I did some quick tests on Cinebench 15.0. and at least the CPU throttling seems to be a pretty straight forward thermal issue.
10 CB iterations per 1 test. Undervolt was managed by ThrottleStop 8.60, Speed Shift had been enabled on all tests (was off on default settings), with a value of 128 so some mild underclocking compared to stock could be expected on all cases.
The laptop stand had 2 60mm fans which I had based on the upper part of the laptop, just under the CPU/GPU.
Test 1 - No (laptop stand) fans, no undervolt
CB scores:
755 711 709 688 690 641 623 628 638
mean : 676
Test 2 - Fans on, no undervolt
742 673 690 696 678 555 700 692 694 695
mean = 682
mean ignoring outlier (555) = 696
There was 45 min of pause between Test 1 and Test 2 (went to the store) so the system was cooled down. Still it seemed to start to throttle faster than Test 1. No idea why. The floor seemed to be higher though.
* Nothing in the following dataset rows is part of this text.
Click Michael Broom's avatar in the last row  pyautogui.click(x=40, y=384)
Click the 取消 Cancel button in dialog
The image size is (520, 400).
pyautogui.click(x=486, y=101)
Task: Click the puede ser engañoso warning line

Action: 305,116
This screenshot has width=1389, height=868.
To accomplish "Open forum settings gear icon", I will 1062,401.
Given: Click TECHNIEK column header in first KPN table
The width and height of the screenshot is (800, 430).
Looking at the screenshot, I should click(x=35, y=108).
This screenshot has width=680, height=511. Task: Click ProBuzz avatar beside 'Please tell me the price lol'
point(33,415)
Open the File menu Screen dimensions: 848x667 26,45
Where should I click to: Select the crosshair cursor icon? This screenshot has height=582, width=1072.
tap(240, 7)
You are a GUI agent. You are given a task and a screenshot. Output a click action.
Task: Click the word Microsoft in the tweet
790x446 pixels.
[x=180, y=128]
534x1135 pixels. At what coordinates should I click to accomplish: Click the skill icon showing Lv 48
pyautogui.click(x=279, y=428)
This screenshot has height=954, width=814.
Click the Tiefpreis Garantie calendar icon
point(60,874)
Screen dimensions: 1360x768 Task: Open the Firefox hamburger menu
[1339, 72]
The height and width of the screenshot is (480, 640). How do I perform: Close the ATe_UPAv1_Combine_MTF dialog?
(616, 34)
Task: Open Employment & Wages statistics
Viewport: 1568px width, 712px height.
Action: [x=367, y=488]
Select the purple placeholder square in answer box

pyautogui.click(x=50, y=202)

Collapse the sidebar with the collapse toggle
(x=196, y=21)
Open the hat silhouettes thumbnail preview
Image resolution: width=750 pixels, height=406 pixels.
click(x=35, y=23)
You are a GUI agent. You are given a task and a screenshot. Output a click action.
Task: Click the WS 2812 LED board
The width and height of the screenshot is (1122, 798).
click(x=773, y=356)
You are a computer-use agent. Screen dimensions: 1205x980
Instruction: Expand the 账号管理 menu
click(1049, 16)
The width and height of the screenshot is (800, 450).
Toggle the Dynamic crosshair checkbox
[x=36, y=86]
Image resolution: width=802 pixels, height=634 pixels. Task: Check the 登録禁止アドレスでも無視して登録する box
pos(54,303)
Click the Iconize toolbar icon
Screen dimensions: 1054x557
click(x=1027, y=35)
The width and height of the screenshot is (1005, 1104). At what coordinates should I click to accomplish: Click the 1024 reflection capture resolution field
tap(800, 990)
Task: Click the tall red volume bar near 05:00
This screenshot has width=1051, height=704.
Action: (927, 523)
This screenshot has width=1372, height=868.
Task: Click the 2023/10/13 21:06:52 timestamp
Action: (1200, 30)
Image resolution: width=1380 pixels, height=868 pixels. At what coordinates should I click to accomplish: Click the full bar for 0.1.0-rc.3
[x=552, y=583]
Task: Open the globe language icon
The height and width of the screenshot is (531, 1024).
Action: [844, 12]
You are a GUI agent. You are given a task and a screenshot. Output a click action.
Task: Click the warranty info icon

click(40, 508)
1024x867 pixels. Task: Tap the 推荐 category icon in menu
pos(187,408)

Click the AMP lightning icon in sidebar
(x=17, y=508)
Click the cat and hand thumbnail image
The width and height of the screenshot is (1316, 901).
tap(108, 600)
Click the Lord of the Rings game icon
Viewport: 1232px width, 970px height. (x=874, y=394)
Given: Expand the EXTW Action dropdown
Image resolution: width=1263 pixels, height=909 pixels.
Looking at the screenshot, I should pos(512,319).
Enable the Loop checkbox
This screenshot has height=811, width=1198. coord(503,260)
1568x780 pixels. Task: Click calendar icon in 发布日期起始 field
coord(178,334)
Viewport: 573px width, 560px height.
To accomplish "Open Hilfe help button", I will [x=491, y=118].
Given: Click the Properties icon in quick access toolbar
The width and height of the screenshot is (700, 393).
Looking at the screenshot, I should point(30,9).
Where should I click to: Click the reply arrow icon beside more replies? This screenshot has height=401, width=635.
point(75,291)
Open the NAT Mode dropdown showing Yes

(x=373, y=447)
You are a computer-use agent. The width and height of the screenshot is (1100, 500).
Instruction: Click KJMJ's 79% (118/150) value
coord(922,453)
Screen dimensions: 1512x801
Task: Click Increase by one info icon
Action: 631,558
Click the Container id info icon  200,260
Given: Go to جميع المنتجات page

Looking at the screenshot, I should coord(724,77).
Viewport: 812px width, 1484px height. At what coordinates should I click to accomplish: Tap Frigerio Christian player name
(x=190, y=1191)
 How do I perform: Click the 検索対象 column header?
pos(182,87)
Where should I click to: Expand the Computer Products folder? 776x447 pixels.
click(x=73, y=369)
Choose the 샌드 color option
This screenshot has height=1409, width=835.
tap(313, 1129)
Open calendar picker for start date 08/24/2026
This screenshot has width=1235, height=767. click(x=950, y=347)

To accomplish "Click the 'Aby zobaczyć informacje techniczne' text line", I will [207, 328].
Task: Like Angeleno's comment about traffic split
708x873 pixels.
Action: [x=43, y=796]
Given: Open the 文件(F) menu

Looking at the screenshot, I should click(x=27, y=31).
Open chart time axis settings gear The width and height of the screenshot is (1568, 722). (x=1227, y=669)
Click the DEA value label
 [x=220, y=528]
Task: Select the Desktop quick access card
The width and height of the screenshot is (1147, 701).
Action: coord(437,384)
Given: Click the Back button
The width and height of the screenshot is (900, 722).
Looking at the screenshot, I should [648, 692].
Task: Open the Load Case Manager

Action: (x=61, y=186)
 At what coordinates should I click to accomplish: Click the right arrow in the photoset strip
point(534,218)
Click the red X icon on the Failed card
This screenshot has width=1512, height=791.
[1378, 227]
Test 3 - No fans, -60mV undervolt
733 745 732 660 705 714 738 730 701
mean : 718
Test 4 - Fans, -60mV undervolt
751 747 744 753 754 752 750 683
mean : 742
The 10 iterations is probably too little to see the system stabilise fully, so to see the real gains much longer tests should be done. Anyways, it seems like that if we trust the Cinebench scores it is possible to gain ~10% of sustained multithread performance on a 10min intensive workload by using a laptop stand with fans and applying a relatively conservative underclock. A ~6% performance gain was seen with just the underclock. Keeping this in mind I atleast am going to repaste the CPU when the warranty runs out, and probably going to push the underclock a bit more.